• _Supplied material_:

__________

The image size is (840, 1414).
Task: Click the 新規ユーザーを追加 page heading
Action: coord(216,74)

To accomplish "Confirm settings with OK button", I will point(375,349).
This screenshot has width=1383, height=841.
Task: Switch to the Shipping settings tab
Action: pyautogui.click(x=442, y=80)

__________

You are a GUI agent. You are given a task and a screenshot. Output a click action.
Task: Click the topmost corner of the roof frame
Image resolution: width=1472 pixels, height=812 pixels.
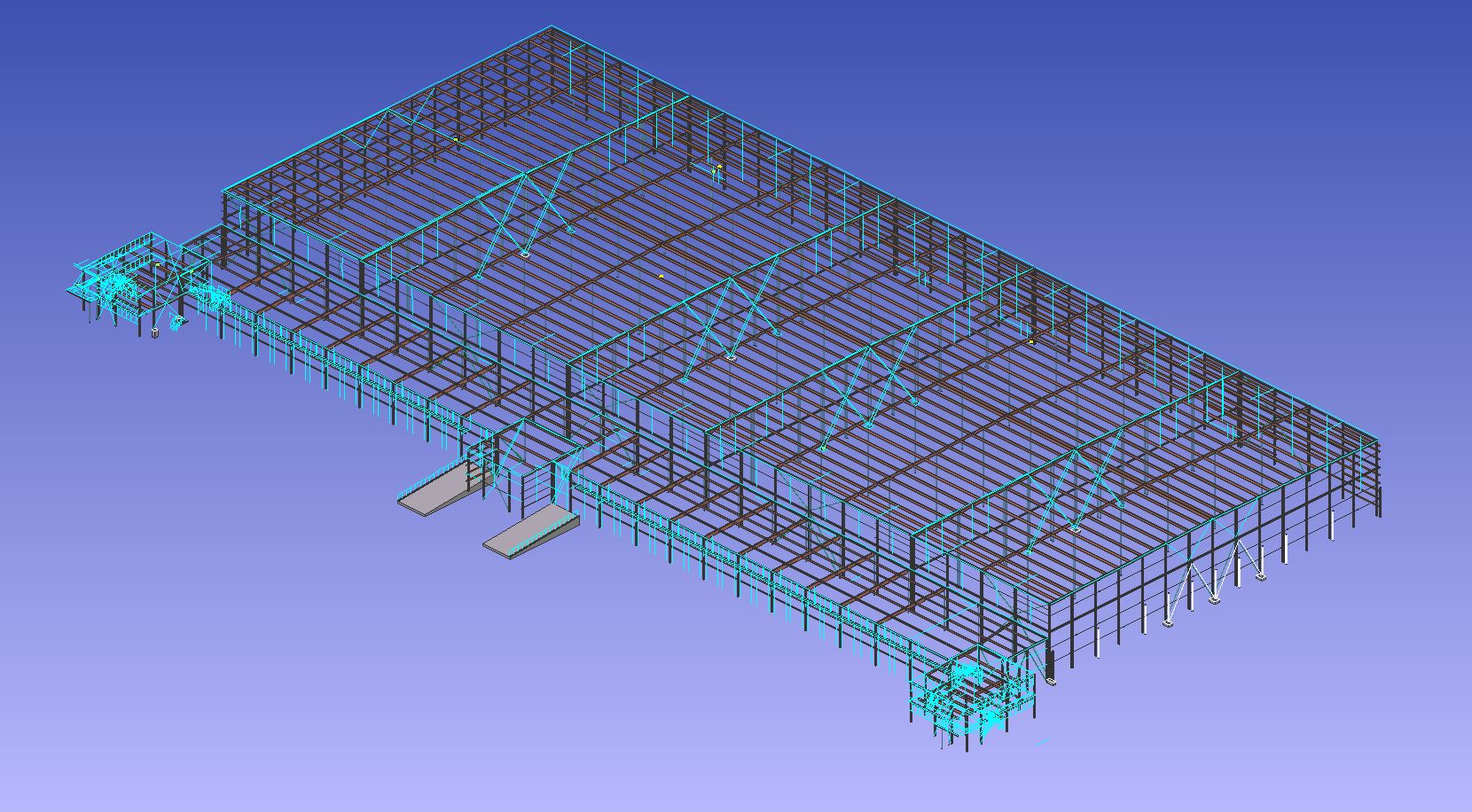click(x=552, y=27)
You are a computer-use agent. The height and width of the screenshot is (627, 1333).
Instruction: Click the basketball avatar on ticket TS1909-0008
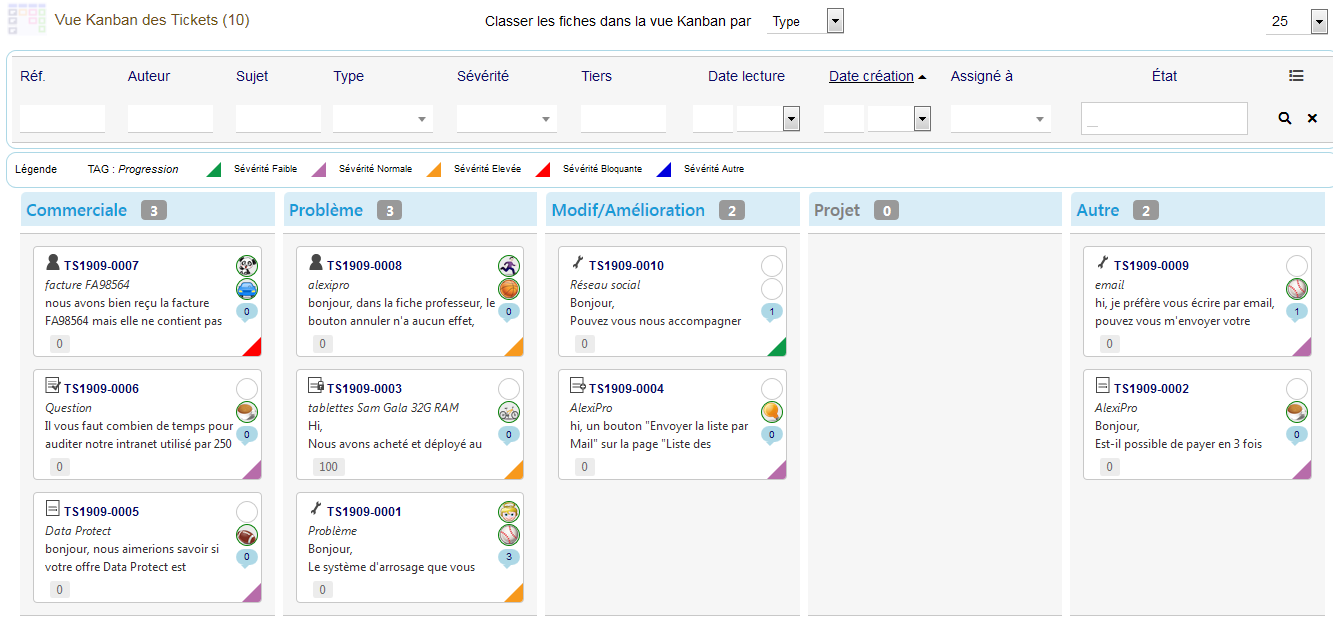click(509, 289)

__________

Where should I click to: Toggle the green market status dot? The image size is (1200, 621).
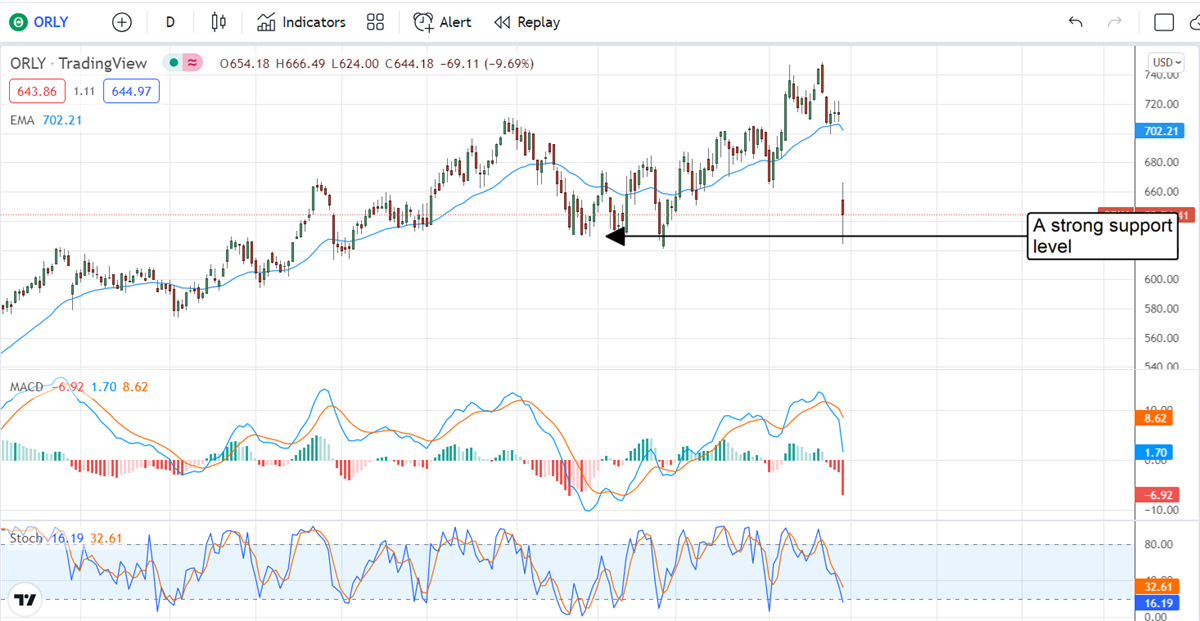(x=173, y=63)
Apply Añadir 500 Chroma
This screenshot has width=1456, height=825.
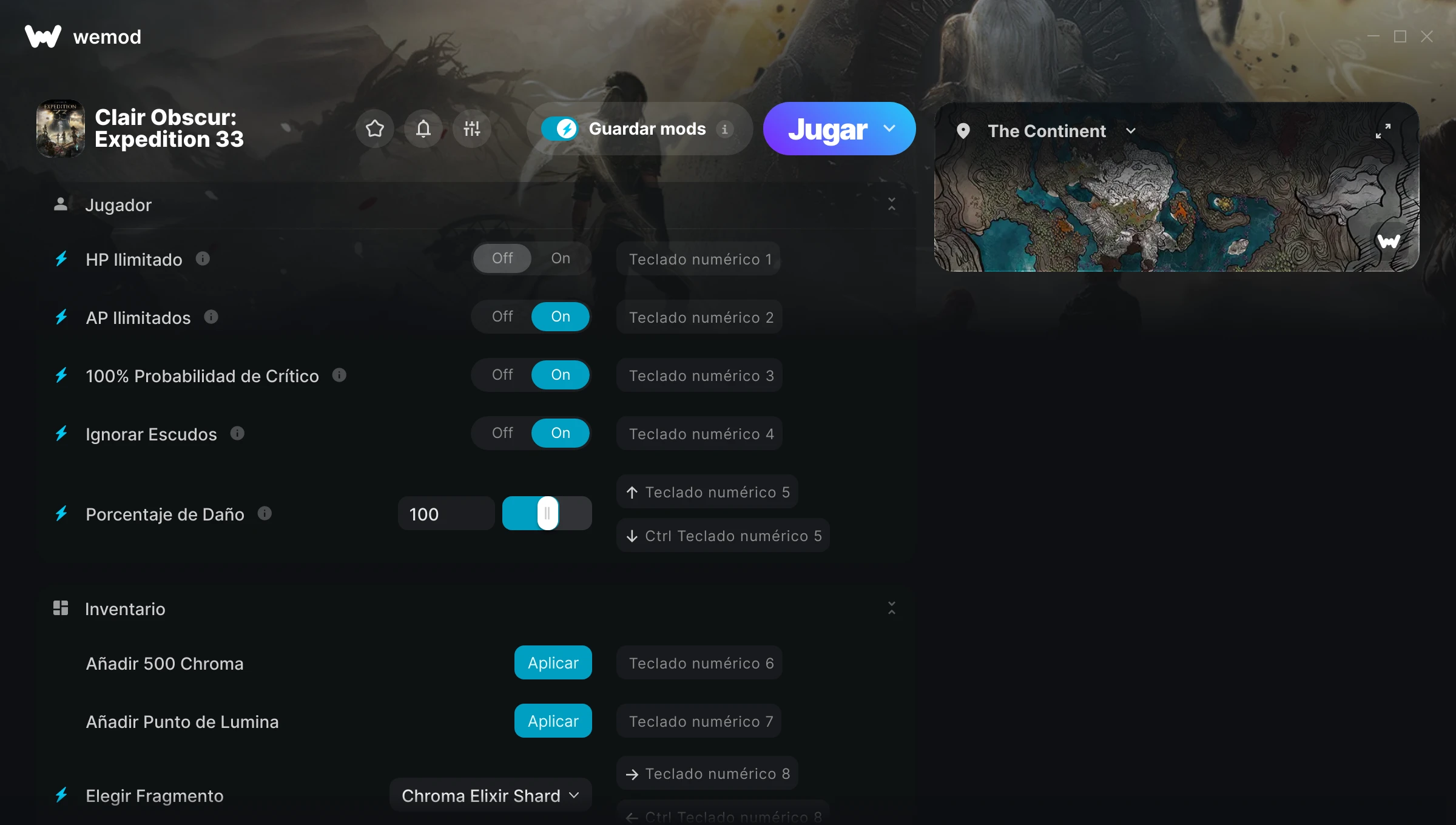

__________

• _About this task_:
Within the listing above, copy exactly the lines that start at the one with "Where should I" and continue through the one with "This screenshot has width=1456, height=825.". Omit pictures.

• _Output for this exercise_:
Where should I click to: Toggle the green market status dot? The image size is (1200, 621).
(x=173, y=63)
Apply Añadir 500 Chroma
This screenshot has width=1456, height=825.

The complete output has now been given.